## Thursday, November 9, 2017

### Chapter 5 Test (Day 60)

This is what Theoni Pappas writes on page 313 of her Magic of Mathematics:

"page 303. Taking a Checkerboard Apart. Solution: Step 1...."

Oh yeah, that's right -- this is in the middle of the solution section, so we started reading again from the beginning of the book. Let's try that again....

This is what Theoni Pappas writes on page 9 of her Magic of Mathematics:

"Every time you pick-up the telephone receiver to place a call, send a fax, or modem information -- you are entering a phenomenally complicated and enormous network."

This is the first page of the subsection "The Mathematics of a Telephone Call." Of course, Pappas writes this book in 1994 -- cell phones existed but weren't as common as they are today. Therefore, she focuses mainly on landlines in this subsection.

Here are some excerpts from this page:

"It is difficult to imagine how many calls are fielded and directed each day over this network. How does a single phone call find its way to someone in your city, state, or another country? In the early years of the telephone, one picked-up the receiver and cranked the phone to get an operator. A local operator came on the line from the local switch board and said 'number please,' and from there connected you with the party you were trying to reach."

The lone picture on this page is a map of the world, displayed with many phone connections from one nation to another. Binary digits (0's and 1's) represent the information being sent over the wires.

Unfortunately, this first page is the only page that we'll read in this subsection.
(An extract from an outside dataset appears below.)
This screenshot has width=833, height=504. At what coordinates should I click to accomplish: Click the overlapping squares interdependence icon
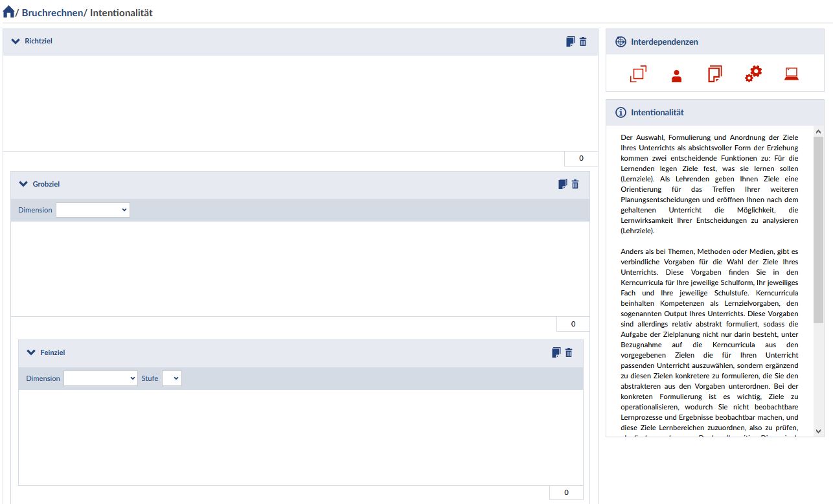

Veteran's Day is coming up -- and remember that here in California, Vets Day is celebrated on November 11th no matter what day of the week it is. This year, the 11th falls on a Saturday -- a day when schools are already closed. According to the rules for the observance of federal holidays, when the holiday falls on a Saturday, the schools are closed on Friday. Therefore every public school in California -- including the district whose calendar we're following -- is closed tomorrow.

And so my next post after today won't be until Monday, when we read page 13. The rest of the phone subsection, on pages 10-12, are therefore blocked by the three-day weekend.

It's a shame, though, because the math of a phone call is an interesting subject. Most teachers are very familiar with one thing that students would rather do than learn math -- use a cell phone. Many students wish that math would disappear, so that the time during which they would have studied math would be spent playing on their phones instead. The problem with this idea is that if math didn't exist, neither would phones -- as Pappas explains in this subsection.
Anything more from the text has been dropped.